On this day 62 years ago, a single bomb dropped by a USAF plane killed 80,000 people in an instant, and inflicted radiation disease on thousands more, many of whom would die a nasty and lingering death. The age of nuclear weaponry had dawned. [yt=Looksee]8JGu__2h5Co[/yt]
Today marks the day then that millions of Japanese were saved from death by starvation in the 1947 Rice famine (which the U.S. helped feed the Japanese during) and that millions of Japanese on the northern islands were saved from the horror of Soviet occupation.
Hiroshima / Nagasaki were extremely compassionate measures in a war that was already the ugliest, most brutal one ever fought. Thank God there were still some sane people in Japan who would surrender.
Here come the ends justify the means crowd. Would you also support medical research obtained by killing innocent "test subjects" if it saved thousands or millions more people?
Do I support Nazi medical testing? No. Those people wouldn't have died. The dead from the atomic bombings would probably have been killed in far, far worse ways for absolutely no gain. But they would have died either way.

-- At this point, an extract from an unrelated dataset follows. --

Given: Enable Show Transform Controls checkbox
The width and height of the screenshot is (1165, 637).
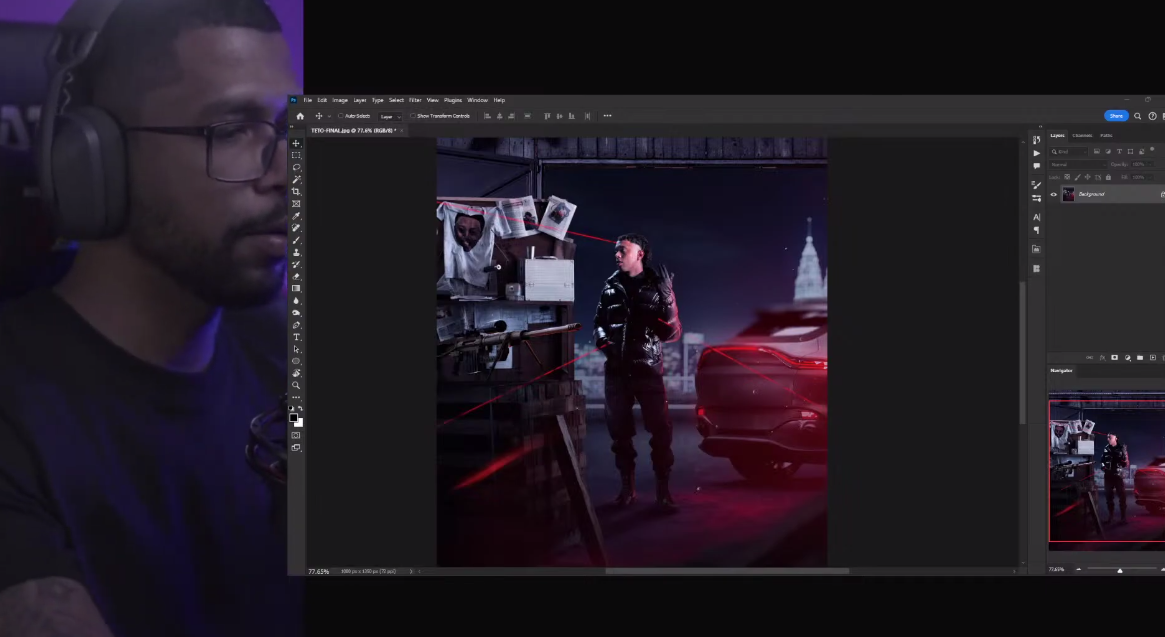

We already kill millions of innocent "test subject" in medical research. They aren't human generally, but they are living organisms who can feel pain. No, the ends do not fully justify the means. But, the means and the ends must be considered together and arguably there are situations where the "end" is so vital and important to the world as a whole that nearly any "means" to obtain it are acceptable.
the argument isn't whether the "means" (atomic bombs) justified the end (end of war with Japan). The war with Japan was going to end one way or the other. the argument is whether the "means" (atomic bombs) was better than the alternative "means" (starvation blockade and probable invasion of Japan).
Today marks the anniversary of the day when the Democratic Party showed Republicans how to deal with suicidal fanatics. They even hit the right country.
Shall we play Year of Hell and eradicate all of Earth history's questionable "lesser of two evils" decisions one by one and witness the cumulative effect on the 2007 we know today?
And today marks the day that POTN, disgusted with his choices among the current Democratic field, evokes the ghost of Harry Truman.
To be fair, I'll allow you to evoke the ghost of Ronald Reagan so your side would have a chance against Zombie Truman.
It's funny that the (D) wisdom that POTN is recollecting is something that, somewhere along the line, they clearly opted to abandon in favor of Carter-Clinton syndrome
And August 9 is the 62nd anniversary of an event that directly saved my father's life, as well as eliminating the need for what would have been the most costly and brutal year of warfare in human history. http://www.inpayne.com/dad/ickyandme.html
If you really want to know the answer to that question, you could ask the same Japanese that we dropped a nuke on. But then again, you're trying to apply subjective morality against a clear and definite solution to a war that worked.
Everyone dies, bock. Let's kill a few thousand now to solve AIDS and cancer. They'll die eventually, so let's make sure it is a meaningful and useful death.
On to the topic: Given what was known at the time, it was without question the right choice. Given what we know today, still probably the right choice. Was it a terrible tragedy? Yes, very much, but then, so is war, especially that war.
I bet this is more fun for you than your birthday and Christmas combined. Now go clean the spooge off the floor before you track it all over the house.
Interestingly, I'm reading a book called "MacArthur's War", an alternate history about the Manhattan Project accidentally blowing itself up and America being forced to invade Japan. Let you know how that one turns out. Another one I just read had the Japanese refusing to surrender after Nagasaki and the US being forced to invade anyway. In that one, after the third city, there wasn't anything left to nuke in Japan - Tokyo and Kyoto being off limits. All the other cities had been destroyed by conventional means. That was an interesting point nobody had thought about. And I just read the last book in Turtledove's long series about the Confederacy winning the Civil War, the Second Civil War, losing WWI, and now fighting WWII...ouch, because both North and South get the bomb almost at the same time.
But saying that this is a "clear and definite solution to a war that worked" clearly legitimizes the deliberate targetting of civilians in war. Sorta throws the whole "Laws of Armed Conflict" out the window, doesn't it now? Who cares about blowing up hospitals and churches if it wins the war, right?
I'd say that a perpetual hatred for Germans from Jews, Russians, Poles, and any number of others would be at least as justifiable, and possibly much more.